Our bus arrived in PDX to pick us up about 4:15 yesterday (aiming at an on-time 4:45 departure). As we funneled through the baggage area into the bus bay, they handed out the boxed meals. Hubby and I both got the salmon salad with roasted vegetables, which was not bountiful, but it was delicious!! I was pleased to see that all the coach pax received boxed lunches with sandwiches. There wouldn't be any people on our bus grumbling because they were couldn't get dinner!

Once we got on the bus, Hubby found that my backpack with the netbook and personal gear would barely fit into the overhead bin with some squeezing (which was probably what broke my cheap sunglasses). Our bodies were similarly squeezed, and though the seats seemed comfy enough, they did not have any lumbar support. There was so little legroom that I could see Hubby's knees were pushed right against the seat back in front of him. Of course, there were no tray tables. As we rocked and rolled over the winding mountain road between Vancouver and Bingen, my lower back began to complain and my neck hurt every time I snoozed for a minute. After I adjusted the seat by using fleece clothing for padding, I was more comfortable and began to feel like the 8-hour bus ride was survivable. Whenever I could see the tracks gleaming to the side of the road, I looked longingly at them, wishing I was on a train.

The bus driver was very skilled, and the Conductor was firm, but also helpful and friendly, so the crowd was as well-behaved and pleasant to be with as possible under the conditions. I heard a little grumbling in the rows behind me about “never traveling Amtrak again” but it was minimal. There was a woman across the aisle from us that was texting non-stop, and every minute or two her phone would announce a return text with an annoying ding-a-ling-a-ling. At the Biggs Jct rest stop, where we got to use a rest room and stretch for 10 minutes, I asked her bluntly if “that dingaling phone had a mute button.” She didn't reply, but I guess she figured it out because the phone was quiet the rest of the way as she continued to text. I mostly looked out the window at the dark landscape, and tried to make out where we were.
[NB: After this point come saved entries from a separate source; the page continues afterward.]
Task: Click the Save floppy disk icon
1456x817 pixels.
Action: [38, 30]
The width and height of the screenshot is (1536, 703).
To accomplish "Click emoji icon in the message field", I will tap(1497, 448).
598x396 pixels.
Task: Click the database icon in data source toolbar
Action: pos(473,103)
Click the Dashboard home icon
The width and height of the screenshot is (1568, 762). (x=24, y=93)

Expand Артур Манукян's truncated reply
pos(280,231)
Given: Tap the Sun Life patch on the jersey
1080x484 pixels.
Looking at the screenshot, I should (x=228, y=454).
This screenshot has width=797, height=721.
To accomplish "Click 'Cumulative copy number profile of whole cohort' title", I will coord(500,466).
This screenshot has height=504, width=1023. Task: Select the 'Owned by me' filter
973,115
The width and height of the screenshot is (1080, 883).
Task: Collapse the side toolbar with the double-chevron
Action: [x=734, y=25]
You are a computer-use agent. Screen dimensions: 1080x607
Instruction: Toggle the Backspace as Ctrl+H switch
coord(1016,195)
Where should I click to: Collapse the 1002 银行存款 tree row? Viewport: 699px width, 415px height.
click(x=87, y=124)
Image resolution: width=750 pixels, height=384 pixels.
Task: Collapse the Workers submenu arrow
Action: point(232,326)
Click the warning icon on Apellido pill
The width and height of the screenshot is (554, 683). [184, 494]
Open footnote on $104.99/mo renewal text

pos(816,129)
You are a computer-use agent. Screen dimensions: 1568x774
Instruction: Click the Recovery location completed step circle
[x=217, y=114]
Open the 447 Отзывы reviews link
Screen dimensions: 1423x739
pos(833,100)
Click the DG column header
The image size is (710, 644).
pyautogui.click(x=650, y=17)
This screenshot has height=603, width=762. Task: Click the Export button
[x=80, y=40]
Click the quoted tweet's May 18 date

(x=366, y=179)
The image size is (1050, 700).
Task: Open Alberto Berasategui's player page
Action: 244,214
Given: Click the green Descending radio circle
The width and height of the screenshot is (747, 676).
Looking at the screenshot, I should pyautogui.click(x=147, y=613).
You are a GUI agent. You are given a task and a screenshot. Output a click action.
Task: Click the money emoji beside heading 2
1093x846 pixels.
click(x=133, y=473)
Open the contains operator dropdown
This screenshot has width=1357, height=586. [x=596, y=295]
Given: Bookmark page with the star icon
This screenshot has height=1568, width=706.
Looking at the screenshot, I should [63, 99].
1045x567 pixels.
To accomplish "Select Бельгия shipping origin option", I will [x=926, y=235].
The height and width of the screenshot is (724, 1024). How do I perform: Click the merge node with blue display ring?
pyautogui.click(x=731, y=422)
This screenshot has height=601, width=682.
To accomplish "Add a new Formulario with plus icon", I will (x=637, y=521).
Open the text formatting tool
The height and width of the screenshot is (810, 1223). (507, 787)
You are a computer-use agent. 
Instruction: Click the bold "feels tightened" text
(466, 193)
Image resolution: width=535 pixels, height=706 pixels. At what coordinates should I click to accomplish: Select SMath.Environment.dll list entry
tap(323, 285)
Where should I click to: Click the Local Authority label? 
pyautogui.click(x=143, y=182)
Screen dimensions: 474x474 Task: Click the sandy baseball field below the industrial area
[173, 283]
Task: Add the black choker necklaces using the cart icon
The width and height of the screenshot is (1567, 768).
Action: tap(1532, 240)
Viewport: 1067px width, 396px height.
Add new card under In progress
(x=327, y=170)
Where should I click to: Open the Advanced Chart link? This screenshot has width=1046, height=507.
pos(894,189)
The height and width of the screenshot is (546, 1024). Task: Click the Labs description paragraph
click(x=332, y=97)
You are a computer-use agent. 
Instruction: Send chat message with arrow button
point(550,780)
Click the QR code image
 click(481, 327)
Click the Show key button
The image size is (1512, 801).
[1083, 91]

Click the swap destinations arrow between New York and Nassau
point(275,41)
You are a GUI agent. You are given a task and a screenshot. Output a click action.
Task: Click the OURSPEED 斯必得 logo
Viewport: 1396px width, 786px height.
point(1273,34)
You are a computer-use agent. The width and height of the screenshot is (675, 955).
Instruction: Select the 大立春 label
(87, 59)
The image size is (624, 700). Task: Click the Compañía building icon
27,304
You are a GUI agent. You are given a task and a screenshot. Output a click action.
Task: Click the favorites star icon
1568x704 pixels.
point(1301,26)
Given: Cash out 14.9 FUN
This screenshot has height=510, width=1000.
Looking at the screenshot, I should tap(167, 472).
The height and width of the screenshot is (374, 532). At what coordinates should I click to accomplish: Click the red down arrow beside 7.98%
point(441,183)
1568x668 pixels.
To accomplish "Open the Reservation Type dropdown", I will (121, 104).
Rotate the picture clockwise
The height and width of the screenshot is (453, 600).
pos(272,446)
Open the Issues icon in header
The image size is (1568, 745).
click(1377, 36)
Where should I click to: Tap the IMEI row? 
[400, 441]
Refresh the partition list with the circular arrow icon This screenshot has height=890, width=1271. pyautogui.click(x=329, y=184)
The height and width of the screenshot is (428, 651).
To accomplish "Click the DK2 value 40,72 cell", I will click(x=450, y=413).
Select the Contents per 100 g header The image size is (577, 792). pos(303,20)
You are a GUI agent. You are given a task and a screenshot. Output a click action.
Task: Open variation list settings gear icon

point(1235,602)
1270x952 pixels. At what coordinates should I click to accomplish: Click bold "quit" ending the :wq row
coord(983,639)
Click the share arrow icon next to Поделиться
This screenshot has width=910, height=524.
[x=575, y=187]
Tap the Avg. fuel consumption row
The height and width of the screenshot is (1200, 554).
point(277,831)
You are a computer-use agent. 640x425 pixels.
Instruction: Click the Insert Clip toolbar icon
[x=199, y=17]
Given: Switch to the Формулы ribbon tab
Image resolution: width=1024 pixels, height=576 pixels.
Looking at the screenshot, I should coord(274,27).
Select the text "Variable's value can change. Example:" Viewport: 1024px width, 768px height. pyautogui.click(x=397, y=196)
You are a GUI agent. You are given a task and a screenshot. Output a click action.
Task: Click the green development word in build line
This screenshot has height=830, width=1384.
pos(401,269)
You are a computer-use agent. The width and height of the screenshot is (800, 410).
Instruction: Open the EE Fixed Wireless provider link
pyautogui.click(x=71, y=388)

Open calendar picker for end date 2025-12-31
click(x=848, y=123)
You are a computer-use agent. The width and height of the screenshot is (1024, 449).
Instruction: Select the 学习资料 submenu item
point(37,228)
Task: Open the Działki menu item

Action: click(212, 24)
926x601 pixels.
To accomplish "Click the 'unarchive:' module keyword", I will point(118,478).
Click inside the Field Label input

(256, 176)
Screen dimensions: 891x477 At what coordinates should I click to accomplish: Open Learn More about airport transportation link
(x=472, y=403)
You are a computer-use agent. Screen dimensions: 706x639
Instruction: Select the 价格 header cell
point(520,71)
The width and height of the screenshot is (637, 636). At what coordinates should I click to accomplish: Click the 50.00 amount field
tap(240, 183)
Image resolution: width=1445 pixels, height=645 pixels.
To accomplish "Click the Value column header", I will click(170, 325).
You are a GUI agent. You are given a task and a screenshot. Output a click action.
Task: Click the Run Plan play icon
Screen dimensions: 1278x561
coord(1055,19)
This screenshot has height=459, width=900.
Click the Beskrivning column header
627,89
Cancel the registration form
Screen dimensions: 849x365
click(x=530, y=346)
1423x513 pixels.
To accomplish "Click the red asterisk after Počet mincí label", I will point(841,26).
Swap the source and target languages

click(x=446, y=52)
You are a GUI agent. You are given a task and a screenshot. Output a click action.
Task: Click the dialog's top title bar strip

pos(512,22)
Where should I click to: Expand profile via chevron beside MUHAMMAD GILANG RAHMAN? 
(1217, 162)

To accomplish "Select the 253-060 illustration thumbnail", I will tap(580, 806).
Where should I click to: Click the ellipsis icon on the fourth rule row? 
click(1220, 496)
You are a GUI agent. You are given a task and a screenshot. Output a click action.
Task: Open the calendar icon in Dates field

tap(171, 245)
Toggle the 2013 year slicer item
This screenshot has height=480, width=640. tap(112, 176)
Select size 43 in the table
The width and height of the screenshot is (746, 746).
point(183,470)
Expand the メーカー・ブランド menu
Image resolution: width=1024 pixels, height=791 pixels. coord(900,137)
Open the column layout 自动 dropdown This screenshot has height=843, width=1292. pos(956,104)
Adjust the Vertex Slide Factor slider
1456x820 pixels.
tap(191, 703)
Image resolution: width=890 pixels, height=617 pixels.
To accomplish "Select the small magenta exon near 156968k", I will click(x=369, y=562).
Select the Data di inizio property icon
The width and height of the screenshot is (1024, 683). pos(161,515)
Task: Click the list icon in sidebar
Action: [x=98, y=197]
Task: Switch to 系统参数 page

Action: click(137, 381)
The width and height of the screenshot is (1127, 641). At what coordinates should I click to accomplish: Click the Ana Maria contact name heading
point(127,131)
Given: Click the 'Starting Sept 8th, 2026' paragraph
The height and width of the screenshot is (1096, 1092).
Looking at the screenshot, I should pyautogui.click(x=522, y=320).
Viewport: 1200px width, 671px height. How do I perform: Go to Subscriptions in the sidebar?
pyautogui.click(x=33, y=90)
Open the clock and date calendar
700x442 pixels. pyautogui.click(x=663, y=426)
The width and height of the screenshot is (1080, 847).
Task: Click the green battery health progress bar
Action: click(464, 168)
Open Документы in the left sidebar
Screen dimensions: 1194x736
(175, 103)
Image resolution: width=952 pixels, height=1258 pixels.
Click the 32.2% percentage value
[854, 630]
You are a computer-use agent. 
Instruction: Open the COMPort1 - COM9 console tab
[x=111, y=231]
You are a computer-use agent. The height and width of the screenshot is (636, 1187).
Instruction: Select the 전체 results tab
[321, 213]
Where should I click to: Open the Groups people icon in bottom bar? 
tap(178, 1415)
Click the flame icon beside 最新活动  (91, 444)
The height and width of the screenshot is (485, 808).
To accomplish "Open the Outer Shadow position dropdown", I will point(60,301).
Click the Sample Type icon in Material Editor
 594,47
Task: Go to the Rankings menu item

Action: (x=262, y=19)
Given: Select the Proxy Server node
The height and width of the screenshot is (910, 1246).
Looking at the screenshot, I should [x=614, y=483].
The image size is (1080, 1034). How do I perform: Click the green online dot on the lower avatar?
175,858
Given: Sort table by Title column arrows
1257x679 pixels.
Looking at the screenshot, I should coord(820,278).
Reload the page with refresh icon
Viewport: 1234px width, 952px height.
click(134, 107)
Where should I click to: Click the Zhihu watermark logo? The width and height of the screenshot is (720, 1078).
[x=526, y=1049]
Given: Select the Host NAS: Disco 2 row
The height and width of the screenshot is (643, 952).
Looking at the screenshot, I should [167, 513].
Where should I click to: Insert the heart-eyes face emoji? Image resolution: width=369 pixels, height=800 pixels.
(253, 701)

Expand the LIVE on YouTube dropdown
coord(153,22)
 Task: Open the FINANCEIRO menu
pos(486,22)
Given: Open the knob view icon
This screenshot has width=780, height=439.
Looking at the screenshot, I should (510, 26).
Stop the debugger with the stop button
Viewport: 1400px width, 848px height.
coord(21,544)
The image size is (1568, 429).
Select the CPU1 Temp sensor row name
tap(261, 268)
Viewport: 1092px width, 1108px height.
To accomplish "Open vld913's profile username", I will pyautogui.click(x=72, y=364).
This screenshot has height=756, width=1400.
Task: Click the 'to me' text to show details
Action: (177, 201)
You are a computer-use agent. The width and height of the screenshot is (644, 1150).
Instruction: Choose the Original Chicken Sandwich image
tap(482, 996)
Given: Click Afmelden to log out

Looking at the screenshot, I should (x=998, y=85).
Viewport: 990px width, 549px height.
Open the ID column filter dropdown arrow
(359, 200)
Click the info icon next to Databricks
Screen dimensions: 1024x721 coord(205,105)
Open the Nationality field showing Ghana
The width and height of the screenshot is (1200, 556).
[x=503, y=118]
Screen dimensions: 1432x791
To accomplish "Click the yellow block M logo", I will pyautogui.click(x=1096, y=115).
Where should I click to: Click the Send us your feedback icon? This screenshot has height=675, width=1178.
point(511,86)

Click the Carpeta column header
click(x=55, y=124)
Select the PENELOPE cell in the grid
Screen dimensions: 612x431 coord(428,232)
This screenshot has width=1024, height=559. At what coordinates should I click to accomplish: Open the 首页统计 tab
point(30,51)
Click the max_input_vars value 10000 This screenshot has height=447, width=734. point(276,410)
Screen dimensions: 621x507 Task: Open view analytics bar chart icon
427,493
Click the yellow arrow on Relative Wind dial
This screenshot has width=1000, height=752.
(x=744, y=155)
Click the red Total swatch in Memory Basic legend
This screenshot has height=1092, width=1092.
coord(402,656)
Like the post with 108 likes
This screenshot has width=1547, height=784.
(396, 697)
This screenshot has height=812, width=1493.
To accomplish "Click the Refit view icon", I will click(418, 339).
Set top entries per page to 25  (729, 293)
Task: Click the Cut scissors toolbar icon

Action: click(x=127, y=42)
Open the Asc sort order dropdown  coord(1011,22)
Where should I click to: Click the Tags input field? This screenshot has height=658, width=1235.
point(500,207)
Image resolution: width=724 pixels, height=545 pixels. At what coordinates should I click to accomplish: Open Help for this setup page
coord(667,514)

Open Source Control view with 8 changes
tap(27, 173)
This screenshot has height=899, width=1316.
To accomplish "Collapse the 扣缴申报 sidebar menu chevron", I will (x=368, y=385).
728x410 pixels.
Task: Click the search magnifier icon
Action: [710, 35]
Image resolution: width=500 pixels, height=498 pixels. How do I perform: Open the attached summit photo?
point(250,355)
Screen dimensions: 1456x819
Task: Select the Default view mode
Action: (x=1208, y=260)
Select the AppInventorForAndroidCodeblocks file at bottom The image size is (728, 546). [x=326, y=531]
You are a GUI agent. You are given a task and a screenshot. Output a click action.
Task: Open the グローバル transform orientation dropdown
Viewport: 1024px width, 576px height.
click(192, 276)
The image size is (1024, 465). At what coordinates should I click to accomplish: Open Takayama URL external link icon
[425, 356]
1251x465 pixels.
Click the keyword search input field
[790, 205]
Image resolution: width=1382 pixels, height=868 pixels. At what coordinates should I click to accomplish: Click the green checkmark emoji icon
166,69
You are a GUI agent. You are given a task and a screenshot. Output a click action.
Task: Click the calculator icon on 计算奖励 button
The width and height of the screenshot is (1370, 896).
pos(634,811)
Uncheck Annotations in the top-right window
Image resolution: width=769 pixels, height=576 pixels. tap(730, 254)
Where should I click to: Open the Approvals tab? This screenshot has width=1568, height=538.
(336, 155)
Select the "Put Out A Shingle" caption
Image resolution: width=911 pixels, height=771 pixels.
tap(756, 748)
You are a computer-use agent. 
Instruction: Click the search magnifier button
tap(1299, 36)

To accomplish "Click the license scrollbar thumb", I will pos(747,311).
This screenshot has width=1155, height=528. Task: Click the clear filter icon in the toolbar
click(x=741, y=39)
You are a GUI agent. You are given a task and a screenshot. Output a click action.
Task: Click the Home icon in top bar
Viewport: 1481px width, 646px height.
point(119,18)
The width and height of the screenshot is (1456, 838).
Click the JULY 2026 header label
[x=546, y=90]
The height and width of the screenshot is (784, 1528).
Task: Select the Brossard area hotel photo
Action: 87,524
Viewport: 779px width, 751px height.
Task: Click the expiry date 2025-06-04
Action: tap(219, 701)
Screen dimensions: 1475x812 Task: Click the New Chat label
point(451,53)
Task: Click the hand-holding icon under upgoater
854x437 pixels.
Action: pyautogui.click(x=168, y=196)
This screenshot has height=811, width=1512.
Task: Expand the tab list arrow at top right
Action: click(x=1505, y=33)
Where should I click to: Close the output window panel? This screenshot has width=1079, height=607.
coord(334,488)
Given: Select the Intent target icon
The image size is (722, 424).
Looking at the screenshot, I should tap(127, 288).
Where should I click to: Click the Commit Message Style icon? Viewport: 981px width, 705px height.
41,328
After Pasco, when it was obvious I would live till Spokane, I even managed to doze a little. It was bliss to get to the Spokane station, board the train, and go to sleep as we pulled out only about 10 minutes late. Hubby and I both woke up at first light, and got up because we didn't want to miss any of Glacier Park. We saw lots of snow, plus icy blue-water rivers, elk, and avalanche chutes on the steep slopes. We were only about an hour late, more-or-less, and lost a little more near Whitefish where we had to go in the hole and wait for a freight, and then for EB #7(8) to do their station stop (almost 12 hours late, oh my!) and pass us before going in. Conductor assured me we'd get later as we got into eastern Montana and North Dakota. He says Amtrak will cancel a few trains (one at a time) later this week to see if it helps bring trainsets back to on-time. We are just pulling in to Havre right now, still a little more than an hour late. Since just before Browning, every single freight we've passed has been “in the hole” and we have not slowed down. BNSF is doing their best!


----------



## oregon pioneer (Dec 12, 2013)

Tue 7:30pm

Well, we've gone from one hour late at Havre to about three hours late at Glasgow, and gotten used to hearing the conductor say: “Friends, we have been directed onto yet another siding. There's quite a bit of freight traffic out there today. We are going to wait for a westbound freight train to clear, and then we'll be on our way again. Thank you for your patience.” We often wait for TWO freight trains to clear before moving on, and before many minutes we are in another siding.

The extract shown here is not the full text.